Go through the listing below and output it word for word.

▸ **Data to process**:
□ □ □ □
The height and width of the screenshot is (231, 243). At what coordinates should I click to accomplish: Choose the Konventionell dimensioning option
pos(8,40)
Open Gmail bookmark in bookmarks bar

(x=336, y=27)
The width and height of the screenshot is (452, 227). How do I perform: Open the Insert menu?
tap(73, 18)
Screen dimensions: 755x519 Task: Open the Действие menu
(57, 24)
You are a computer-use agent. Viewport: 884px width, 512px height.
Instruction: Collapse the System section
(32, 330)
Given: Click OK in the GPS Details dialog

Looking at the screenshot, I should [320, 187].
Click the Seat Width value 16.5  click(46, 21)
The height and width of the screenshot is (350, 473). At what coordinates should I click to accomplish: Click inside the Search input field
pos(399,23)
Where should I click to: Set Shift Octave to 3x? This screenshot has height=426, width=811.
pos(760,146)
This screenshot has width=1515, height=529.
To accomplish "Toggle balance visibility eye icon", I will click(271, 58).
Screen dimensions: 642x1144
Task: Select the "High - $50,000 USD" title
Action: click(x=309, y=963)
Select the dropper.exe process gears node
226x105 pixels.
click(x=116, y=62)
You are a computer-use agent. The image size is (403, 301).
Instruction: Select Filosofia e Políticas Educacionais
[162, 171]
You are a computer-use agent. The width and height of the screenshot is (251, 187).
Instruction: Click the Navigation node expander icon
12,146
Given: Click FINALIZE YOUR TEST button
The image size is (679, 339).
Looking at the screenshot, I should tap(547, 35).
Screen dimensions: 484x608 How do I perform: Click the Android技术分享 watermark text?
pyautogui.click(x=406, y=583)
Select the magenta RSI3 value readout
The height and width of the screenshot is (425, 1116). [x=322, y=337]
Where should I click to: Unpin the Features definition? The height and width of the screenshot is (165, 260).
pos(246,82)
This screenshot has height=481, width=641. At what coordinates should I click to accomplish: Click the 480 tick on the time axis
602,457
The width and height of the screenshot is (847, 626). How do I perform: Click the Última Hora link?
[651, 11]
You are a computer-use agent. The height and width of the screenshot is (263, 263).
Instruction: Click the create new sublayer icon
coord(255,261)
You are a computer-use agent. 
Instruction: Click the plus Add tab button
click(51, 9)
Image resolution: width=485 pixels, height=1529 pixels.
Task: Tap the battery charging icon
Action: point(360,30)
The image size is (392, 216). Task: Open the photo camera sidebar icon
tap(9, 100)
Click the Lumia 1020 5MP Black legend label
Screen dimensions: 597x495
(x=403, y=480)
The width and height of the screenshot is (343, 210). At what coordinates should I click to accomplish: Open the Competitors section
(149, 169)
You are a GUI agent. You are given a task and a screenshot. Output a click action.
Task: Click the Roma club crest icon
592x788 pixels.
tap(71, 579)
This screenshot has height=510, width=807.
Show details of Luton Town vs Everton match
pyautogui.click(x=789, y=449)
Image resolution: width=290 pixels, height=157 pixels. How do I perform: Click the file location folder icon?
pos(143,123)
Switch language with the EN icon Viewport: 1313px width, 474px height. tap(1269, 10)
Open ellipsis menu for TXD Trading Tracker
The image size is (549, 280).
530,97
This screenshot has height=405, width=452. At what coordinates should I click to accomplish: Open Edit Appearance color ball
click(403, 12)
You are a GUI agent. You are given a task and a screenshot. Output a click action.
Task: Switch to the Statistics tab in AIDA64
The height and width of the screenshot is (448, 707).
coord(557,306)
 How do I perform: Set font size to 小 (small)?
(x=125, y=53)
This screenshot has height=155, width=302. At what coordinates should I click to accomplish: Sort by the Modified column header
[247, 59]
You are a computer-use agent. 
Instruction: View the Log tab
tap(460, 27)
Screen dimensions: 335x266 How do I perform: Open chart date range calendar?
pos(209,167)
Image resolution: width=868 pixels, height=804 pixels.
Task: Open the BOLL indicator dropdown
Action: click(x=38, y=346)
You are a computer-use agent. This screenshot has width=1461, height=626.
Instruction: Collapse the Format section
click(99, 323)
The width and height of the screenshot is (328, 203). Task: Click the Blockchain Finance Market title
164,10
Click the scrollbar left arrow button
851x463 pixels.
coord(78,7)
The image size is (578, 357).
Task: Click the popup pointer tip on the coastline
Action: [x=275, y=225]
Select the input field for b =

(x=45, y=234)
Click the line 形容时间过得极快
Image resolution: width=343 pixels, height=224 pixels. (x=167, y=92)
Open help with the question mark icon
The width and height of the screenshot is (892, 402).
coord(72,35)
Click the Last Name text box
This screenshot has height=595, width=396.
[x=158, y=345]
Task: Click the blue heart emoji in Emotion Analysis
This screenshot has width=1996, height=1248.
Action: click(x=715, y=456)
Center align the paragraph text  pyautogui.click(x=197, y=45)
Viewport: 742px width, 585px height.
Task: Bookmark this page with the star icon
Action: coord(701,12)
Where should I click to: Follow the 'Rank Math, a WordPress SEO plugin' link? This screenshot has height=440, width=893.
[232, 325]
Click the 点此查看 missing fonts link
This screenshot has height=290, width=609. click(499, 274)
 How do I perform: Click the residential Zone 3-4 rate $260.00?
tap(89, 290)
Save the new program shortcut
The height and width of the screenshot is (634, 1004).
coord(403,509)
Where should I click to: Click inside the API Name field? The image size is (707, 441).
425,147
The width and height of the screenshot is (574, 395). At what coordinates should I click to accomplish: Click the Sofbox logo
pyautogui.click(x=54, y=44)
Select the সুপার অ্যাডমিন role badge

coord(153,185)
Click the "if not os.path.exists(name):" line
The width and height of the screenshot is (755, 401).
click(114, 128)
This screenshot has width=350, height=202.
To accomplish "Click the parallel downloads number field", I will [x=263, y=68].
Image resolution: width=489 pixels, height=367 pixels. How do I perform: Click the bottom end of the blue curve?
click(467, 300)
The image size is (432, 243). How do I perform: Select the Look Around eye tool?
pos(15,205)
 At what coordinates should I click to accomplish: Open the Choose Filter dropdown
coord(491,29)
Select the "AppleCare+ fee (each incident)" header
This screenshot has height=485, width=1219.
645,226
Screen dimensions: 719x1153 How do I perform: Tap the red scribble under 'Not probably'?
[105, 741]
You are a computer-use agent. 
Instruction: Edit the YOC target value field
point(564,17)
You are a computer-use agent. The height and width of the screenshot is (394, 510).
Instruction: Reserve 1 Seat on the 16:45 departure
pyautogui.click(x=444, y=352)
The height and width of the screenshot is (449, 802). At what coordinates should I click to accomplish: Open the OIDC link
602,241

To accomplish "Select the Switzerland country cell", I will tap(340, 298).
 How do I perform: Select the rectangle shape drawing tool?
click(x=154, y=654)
□ □ □ □
▸ **Written answer**:
The height and width of the screenshot is (231, 243). At what coordinates should I click to accomplish: Choose the Konventionell dimensioning option
pos(8,40)
Open Gmail bookmark in bookmarks bar

(x=336, y=27)
The width and height of the screenshot is (452, 227). How do I perform: Open the Insert menu?
tap(73, 18)
Screen dimensions: 755x519 Task: Open the Действие menu
(57, 24)
You are a computer-use agent. Viewport: 884px width, 512px height.
Instruction: Collapse the System section
(32, 330)
Given: Click OK in the GPS Details dialog

Looking at the screenshot, I should [320, 187].
Click the Seat Width value 16.5  click(46, 21)
The height and width of the screenshot is (350, 473). At what coordinates should I click to accomplish: Click inside the Search input field
pos(399,23)
Where should I click to: Set Shift Octave to 3x? This screenshot has height=426, width=811.
pos(760,146)
This screenshot has width=1515, height=529.
To accomplish "Toggle balance visibility eye icon", I will click(271, 58).
Screen dimensions: 642x1144
Task: Select the "High - $50,000 USD" title
Action: click(x=309, y=963)
Select the dropper.exe process gears node
226x105 pixels.
click(x=116, y=62)
You are a computer-use agent. The image size is (403, 301).
Instruction: Select Filosofia e Políticas Educacionais
[162, 171]
You are a computer-use agent. The width and height of the screenshot is (251, 187).
Instruction: Click the Navigation node expander icon
12,146
Given: Click FINALIZE YOUR TEST button
The image size is (679, 339).
Looking at the screenshot, I should tap(547, 35).
Screen dimensions: 484x608 How do I perform: Click the Android技术分享 watermark text?
pyautogui.click(x=406, y=583)
Select the magenta RSI3 value readout
The height and width of the screenshot is (425, 1116). [x=322, y=337]
Where should I click to: Unpin the Features definition? The height and width of the screenshot is (165, 260).
pos(246,82)
This screenshot has height=481, width=641. At what coordinates should I click to accomplish: Click the 480 tick on the time axis
602,457
The width and height of the screenshot is (847, 626). How do I perform: Click the Última Hora link?
[651, 11]
You are a computer-use agent. The height and width of the screenshot is (263, 263).
Instruction: Click the create new sublayer icon
coord(255,261)
You are a computer-use agent. 
Instruction: Click the plus Add tab button
click(51, 9)
Image resolution: width=485 pixels, height=1529 pixels.
Task: Tap the battery charging icon
Action: point(360,30)
The image size is (392, 216). Task: Open the photo camera sidebar icon
tap(9, 100)
Click the Lumia 1020 5MP Black legend label
Screen dimensions: 597x495
(x=403, y=480)
The width and height of the screenshot is (343, 210). At what coordinates should I click to accomplish: Open the Competitors section
(149, 169)
You are a GUI agent. You are given a task and a screenshot. Output a click action.
Task: Click the Roma club crest icon
592x788 pixels.
tap(71, 579)
This screenshot has height=510, width=807.
Show details of Luton Town vs Everton match
pyautogui.click(x=789, y=449)
Image resolution: width=290 pixels, height=157 pixels. How do I perform: Click the file location folder icon?
pos(143,123)
Switch language with the EN icon Viewport: 1313px width, 474px height. tap(1269, 10)
Open ellipsis menu for TXD Trading Tracker
The image size is (549, 280).
530,97
This screenshot has height=405, width=452. At what coordinates should I click to accomplish: Open Edit Appearance color ball
click(403, 12)
You are a GUI agent. You are given a task and a screenshot. Output a click action.
Task: Switch to the Statistics tab in AIDA64
The height and width of the screenshot is (448, 707).
coord(557,306)
 How do I perform: Set font size to 小 (small)?
(x=125, y=53)
This screenshot has height=155, width=302. At what coordinates should I click to accomplish: Sort by the Modified column header
[247, 59]
You are a computer-use agent. 
Instruction: View the Log tab
tap(460, 27)
Screen dimensions: 335x266 How do I perform: Open chart date range calendar?
pos(209,167)
Image resolution: width=868 pixels, height=804 pixels.
Task: Open the BOLL indicator dropdown
Action: click(x=38, y=346)
You are a computer-use agent. This screenshot has width=1461, height=626.
Instruction: Collapse the Format section
click(99, 323)
The width and height of the screenshot is (328, 203). Task: Click the Blockchain Finance Market title
164,10
Click the scrollbar left arrow button
851x463 pixels.
coord(78,7)
The image size is (578, 357).
Task: Click the popup pointer tip on the coastline
Action: [x=275, y=225]
Select the input field for b =

(x=45, y=234)
Click the line 形容时间过得极快
Image resolution: width=343 pixels, height=224 pixels. (x=167, y=92)
Open help with the question mark icon
The width and height of the screenshot is (892, 402).
coord(72,35)
Click the Last Name text box
This screenshot has height=595, width=396.
[x=158, y=345]
Task: Click the blue heart emoji in Emotion Analysis
This screenshot has width=1996, height=1248.
Action: click(x=715, y=456)
Center align the paragraph text  pyautogui.click(x=197, y=45)
Viewport: 742px width, 585px height.
Task: Bookmark this page with the star icon
Action: coord(701,12)
Where should I click to: Follow the 'Rank Math, a WordPress SEO plugin' link? This screenshot has height=440, width=893.
[232, 325]
Click the 点此查看 missing fonts link
This screenshot has height=290, width=609. click(499, 274)
 How do I perform: Click the residential Zone 3-4 rate $260.00?
tap(89, 290)
Save the new program shortcut
The height and width of the screenshot is (634, 1004).
coord(403,509)
Where should I click to: Click inside the API Name field? The image size is (707, 441).
425,147
The width and height of the screenshot is (574, 395). At what coordinates should I click to accomplish: Click the Sofbox logo
pyautogui.click(x=54, y=44)
Select the সুপার অ্যাডমিন role badge

coord(153,185)
Click the "if not os.path.exists(name):" line
The width and height of the screenshot is (755, 401).
click(114, 128)
This screenshot has width=350, height=202.
To accomplish "Click the parallel downloads number field", I will [x=263, y=68].
Image resolution: width=489 pixels, height=367 pixels. How do I perform: Click the bottom end of the blue curve?
click(467, 300)
The image size is (432, 243). How do I perform: Select the Look Around eye tool?
pos(15,205)
 At what coordinates should I click to accomplish: Open the Choose Filter dropdown
coord(491,29)
Select the "AppleCare+ fee (each incident)" header
This screenshot has height=485, width=1219.
645,226
Screen dimensions: 719x1153 How do I perform: Tap the red scribble under 'Not probably'?
[105, 741]
You are a computer-use agent. 
Instruction: Edit the YOC target value field
point(564,17)
You are a computer-use agent. The height and width of the screenshot is (394, 510).
Instruction: Reserve 1 Seat on the 16:45 departure
pyautogui.click(x=444, y=352)
The height and width of the screenshot is (449, 802). At what coordinates should I click to accomplish: Open the OIDC link
602,241

To accomplish "Select the Switzerland country cell", I will tap(340, 298).
 How do I perform: Select the rectangle shape drawing tool?
click(x=154, y=654)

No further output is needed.